_YOUR TASK_: Could you repeat every record below exactly as written?

_Pixel coordinate grounding data_:
BEGIN
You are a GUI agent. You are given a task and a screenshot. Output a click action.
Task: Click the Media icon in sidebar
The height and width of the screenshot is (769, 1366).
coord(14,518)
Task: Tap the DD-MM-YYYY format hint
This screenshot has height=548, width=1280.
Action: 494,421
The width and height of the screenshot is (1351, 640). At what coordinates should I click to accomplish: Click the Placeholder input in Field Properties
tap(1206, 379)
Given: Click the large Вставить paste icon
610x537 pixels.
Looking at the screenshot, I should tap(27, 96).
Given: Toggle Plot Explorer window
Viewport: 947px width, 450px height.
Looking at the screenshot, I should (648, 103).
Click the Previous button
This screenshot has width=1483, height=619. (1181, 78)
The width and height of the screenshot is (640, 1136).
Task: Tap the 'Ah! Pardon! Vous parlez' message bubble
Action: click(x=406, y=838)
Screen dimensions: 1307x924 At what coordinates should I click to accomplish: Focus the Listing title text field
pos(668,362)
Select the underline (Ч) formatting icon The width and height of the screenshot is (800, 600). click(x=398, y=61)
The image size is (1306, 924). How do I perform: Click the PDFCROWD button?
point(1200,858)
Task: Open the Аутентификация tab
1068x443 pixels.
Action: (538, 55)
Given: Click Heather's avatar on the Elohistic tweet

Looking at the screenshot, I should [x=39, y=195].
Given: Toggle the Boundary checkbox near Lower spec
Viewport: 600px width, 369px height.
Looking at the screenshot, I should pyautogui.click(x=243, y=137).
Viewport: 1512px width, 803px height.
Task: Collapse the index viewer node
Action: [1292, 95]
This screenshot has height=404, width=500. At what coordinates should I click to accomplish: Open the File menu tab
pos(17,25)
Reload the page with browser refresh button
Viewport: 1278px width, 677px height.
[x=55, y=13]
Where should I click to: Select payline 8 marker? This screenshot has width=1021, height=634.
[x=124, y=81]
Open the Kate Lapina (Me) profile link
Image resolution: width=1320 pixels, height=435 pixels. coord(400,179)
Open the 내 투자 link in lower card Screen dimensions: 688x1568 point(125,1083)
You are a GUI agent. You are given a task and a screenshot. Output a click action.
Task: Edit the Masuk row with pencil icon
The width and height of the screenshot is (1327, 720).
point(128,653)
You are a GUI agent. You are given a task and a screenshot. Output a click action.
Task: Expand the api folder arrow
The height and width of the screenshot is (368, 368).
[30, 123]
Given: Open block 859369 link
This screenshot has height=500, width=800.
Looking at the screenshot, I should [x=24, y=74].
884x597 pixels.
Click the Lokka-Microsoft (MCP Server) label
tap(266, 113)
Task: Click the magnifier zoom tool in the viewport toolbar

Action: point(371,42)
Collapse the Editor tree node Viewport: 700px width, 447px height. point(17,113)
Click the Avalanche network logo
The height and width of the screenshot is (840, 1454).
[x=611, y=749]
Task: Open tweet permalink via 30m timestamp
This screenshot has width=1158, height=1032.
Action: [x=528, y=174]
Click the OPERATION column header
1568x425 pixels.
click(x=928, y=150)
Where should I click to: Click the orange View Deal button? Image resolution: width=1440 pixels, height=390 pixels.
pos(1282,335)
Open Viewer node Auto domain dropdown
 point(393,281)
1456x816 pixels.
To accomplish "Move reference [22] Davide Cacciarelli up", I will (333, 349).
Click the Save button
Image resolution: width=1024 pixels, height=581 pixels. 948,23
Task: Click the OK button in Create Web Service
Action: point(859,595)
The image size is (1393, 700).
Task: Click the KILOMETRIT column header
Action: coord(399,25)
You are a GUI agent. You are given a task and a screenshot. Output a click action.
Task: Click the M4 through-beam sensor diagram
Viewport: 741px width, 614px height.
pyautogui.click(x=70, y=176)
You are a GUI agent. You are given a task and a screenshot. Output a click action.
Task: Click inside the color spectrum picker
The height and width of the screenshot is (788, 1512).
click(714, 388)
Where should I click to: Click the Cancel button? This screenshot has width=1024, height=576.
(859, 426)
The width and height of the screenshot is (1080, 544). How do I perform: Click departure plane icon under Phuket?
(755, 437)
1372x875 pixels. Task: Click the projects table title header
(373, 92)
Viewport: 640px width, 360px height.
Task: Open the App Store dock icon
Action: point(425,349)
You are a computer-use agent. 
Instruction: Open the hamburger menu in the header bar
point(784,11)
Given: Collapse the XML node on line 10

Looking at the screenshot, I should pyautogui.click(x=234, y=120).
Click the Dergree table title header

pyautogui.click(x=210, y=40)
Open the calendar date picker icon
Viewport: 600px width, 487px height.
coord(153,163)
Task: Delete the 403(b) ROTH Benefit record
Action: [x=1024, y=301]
END
_SOLUTION_:
You are a GUI agent. You are given a task and a screenshot. Output a click action.
Task: Click the Media icon in sidebar
The height and width of the screenshot is (769, 1366).
coord(14,518)
Task: Tap the DD-MM-YYYY format hint
This screenshot has height=548, width=1280.
Action: 494,421
The width and height of the screenshot is (1351, 640). At what coordinates should I click to accomplish: Click the Placeholder input in Field Properties
tap(1206, 379)
Given: Click the large Вставить paste icon
610x537 pixels.
Looking at the screenshot, I should tap(27, 96).
Given: Toggle Plot Explorer window
Viewport: 947px width, 450px height.
Looking at the screenshot, I should (648, 103).
Click the Previous button
This screenshot has width=1483, height=619. (1181, 78)
The width and height of the screenshot is (640, 1136).
Task: Tap the 'Ah! Pardon! Vous parlez' message bubble
Action: click(x=406, y=838)
Screen dimensions: 1307x924 At what coordinates should I click to accomplish: Focus the Listing title text field
pos(668,362)
Select the underline (Ч) formatting icon The width and height of the screenshot is (800, 600). click(x=398, y=61)
The image size is (1306, 924). How do I perform: Click the PDFCROWD button?
point(1200,858)
Task: Open the Аутентификация tab
1068x443 pixels.
Action: (538, 55)
Given: Click Heather's avatar on the Elohistic tweet

Looking at the screenshot, I should [x=39, y=195].
Given: Toggle the Boundary checkbox near Lower spec
Viewport: 600px width, 369px height.
Looking at the screenshot, I should pyautogui.click(x=243, y=137).
Viewport: 1512px width, 803px height.
Task: Collapse the index viewer node
Action: [1292, 95]
This screenshot has height=404, width=500. At what coordinates should I click to accomplish: Open the File menu tab
pos(17,25)
Reload the page with browser refresh button
Viewport: 1278px width, 677px height.
[x=55, y=13]
Where should I click to: Select payline 8 marker? This screenshot has width=1021, height=634.
[x=124, y=81]
Open the Kate Lapina (Me) profile link
Image resolution: width=1320 pixels, height=435 pixels. coord(400,179)
Open the 내 투자 link in lower card Screen dimensions: 688x1568 point(125,1083)
You are a GUI agent. You are given a task and a screenshot. Output a click action.
Task: Edit the Masuk row with pencil icon
The width and height of the screenshot is (1327, 720).
point(128,653)
You are a GUI agent. You are given a task and a screenshot. Output a click action.
Task: Expand the api folder arrow
The height and width of the screenshot is (368, 368).
[30, 123]
Given: Open block 859369 link
This screenshot has height=500, width=800.
Looking at the screenshot, I should [x=24, y=74].
884x597 pixels.
Click the Lokka-Microsoft (MCP Server) label
tap(266, 113)
Task: Click the magnifier zoom tool in the viewport toolbar

Action: point(371,42)
Collapse the Editor tree node Viewport: 700px width, 447px height. point(17,113)
Click the Avalanche network logo
The height and width of the screenshot is (840, 1454).
[x=611, y=749]
Task: Open tweet permalink via 30m timestamp
This screenshot has width=1158, height=1032.
Action: [x=528, y=174]
Click the OPERATION column header
1568x425 pixels.
click(x=928, y=150)
Where should I click to: Click the orange View Deal button? Image resolution: width=1440 pixels, height=390 pixels.
pos(1282,335)
Open Viewer node Auto domain dropdown
 point(393,281)
1456x816 pixels.
To accomplish "Move reference [22] Davide Cacciarelli up", I will (333, 349).
Click the Save button
Image resolution: width=1024 pixels, height=581 pixels. 948,23
Task: Click the OK button in Create Web Service
Action: point(859,595)
The image size is (1393, 700).
Task: Click the KILOMETRIT column header
Action: coord(399,25)
You are a GUI agent. You are given a task and a screenshot. Output a click action.
Task: Click the M4 through-beam sensor diagram
Viewport: 741px width, 614px height.
pyautogui.click(x=70, y=176)
You are a GUI agent. You are given a task and a screenshot. Output a click action.
Task: Click inside the color spectrum picker
The height and width of the screenshot is (788, 1512).
click(714, 388)
Where should I click to: Click the Cancel button? This screenshot has width=1024, height=576.
(859, 426)
The width and height of the screenshot is (1080, 544). How do I perform: Click departure plane icon under Phuket?
(755, 437)
1372x875 pixels. Task: Click the projects table title header
(373, 92)
Viewport: 640px width, 360px height.
Task: Open the App Store dock icon
Action: point(425,349)
You are a computer-use agent. 
Instruction: Open the hamburger menu in the header bar
point(784,11)
Given: Collapse the XML node on line 10

Looking at the screenshot, I should pyautogui.click(x=234, y=120).
Click the Dergree table title header

pyautogui.click(x=210, y=40)
Open the calendar date picker icon
Viewport: 600px width, 487px height.
coord(153,163)
Task: Delete the 403(b) ROTH Benefit record
Action: [x=1024, y=301]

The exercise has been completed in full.